■ Exercise
Please repeat exactly the lines from the one containing "Increase font size with larger A icon" to the end of the entries below, both included, and omit all pictures.

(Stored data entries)
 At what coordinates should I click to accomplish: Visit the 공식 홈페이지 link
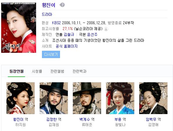click(66, 46)
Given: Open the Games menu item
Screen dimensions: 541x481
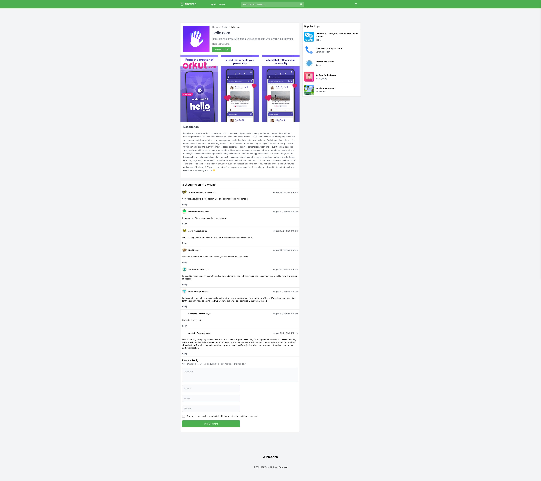Looking at the screenshot, I should [222, 4].
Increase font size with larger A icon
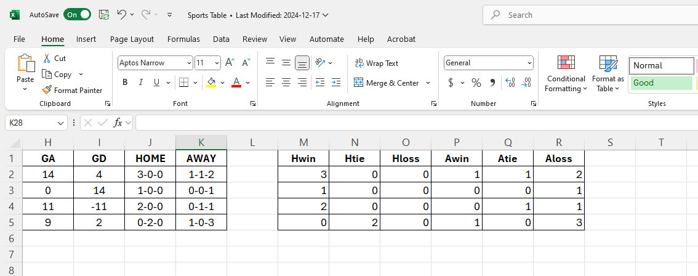Screen dimensions: 698x276 (x=230, y=63)
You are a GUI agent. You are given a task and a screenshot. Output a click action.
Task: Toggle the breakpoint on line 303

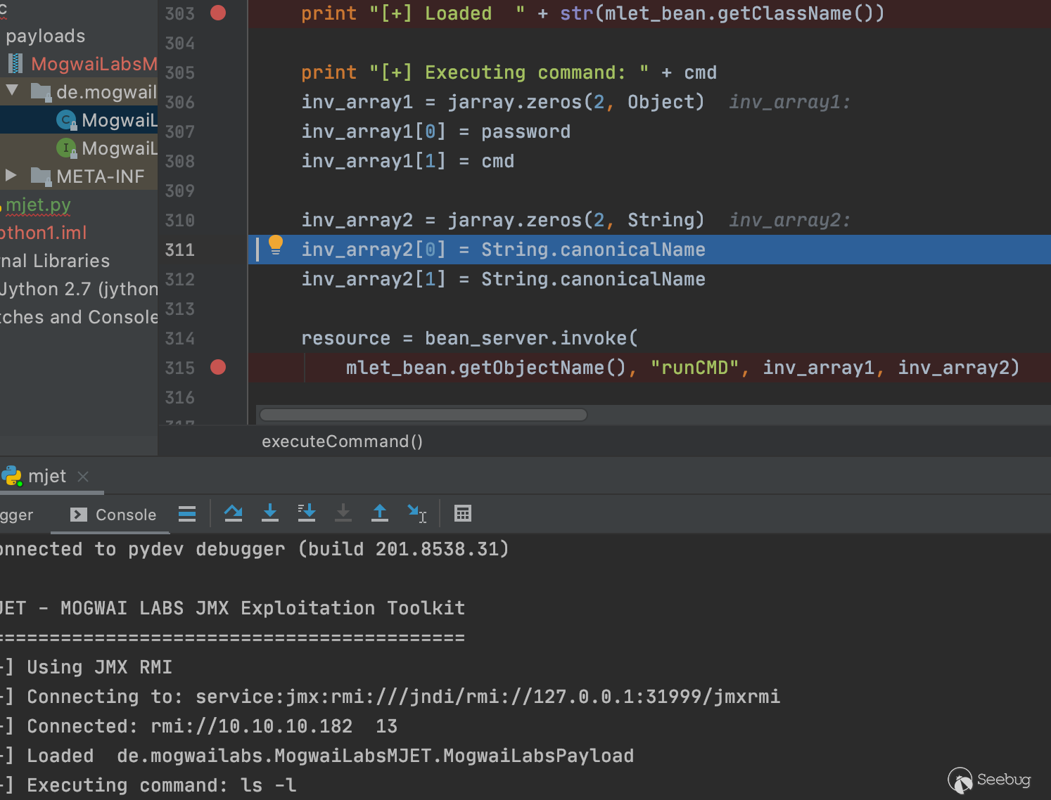tap(218, 13)
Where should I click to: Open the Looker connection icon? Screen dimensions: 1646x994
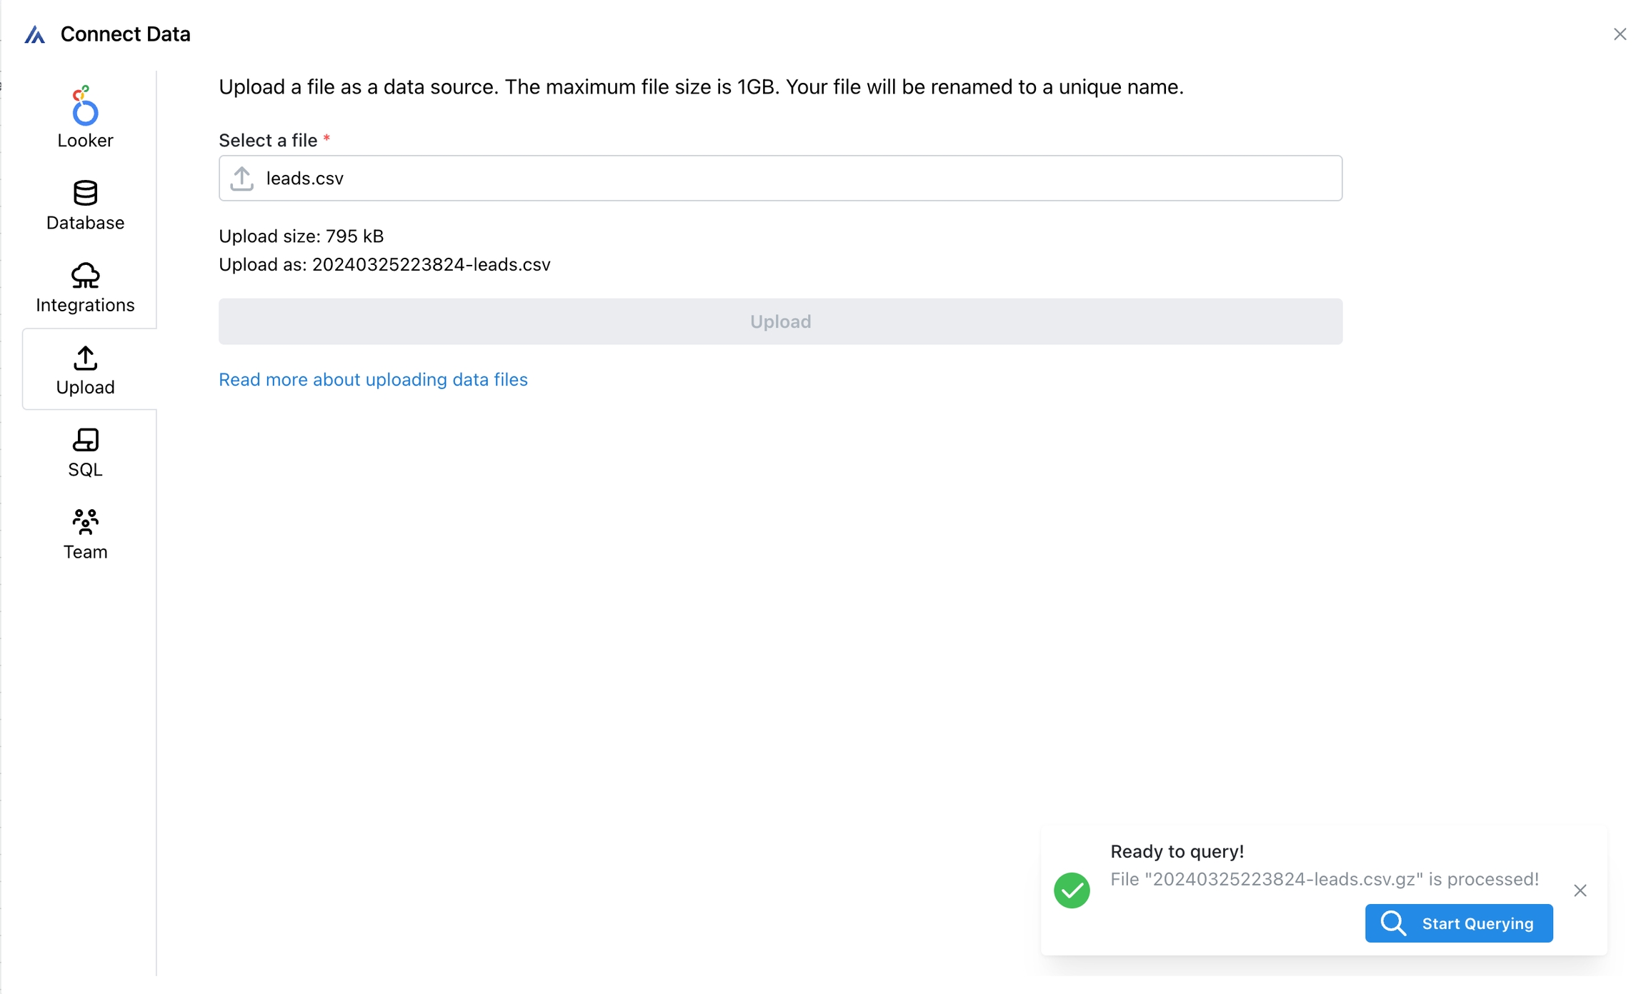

■ Response to the task
Increase font size with larger A icon
Screen dimensions: 698x276 (x=230, y=63)
You are a GUI agent. You are given a task and a screenshot. Output a click action.
Task: Toggle the breakpoint on line 303

tap(218, 13)
Where should I click to: Open the Looker connection icon? Screen dimensions: 1646x994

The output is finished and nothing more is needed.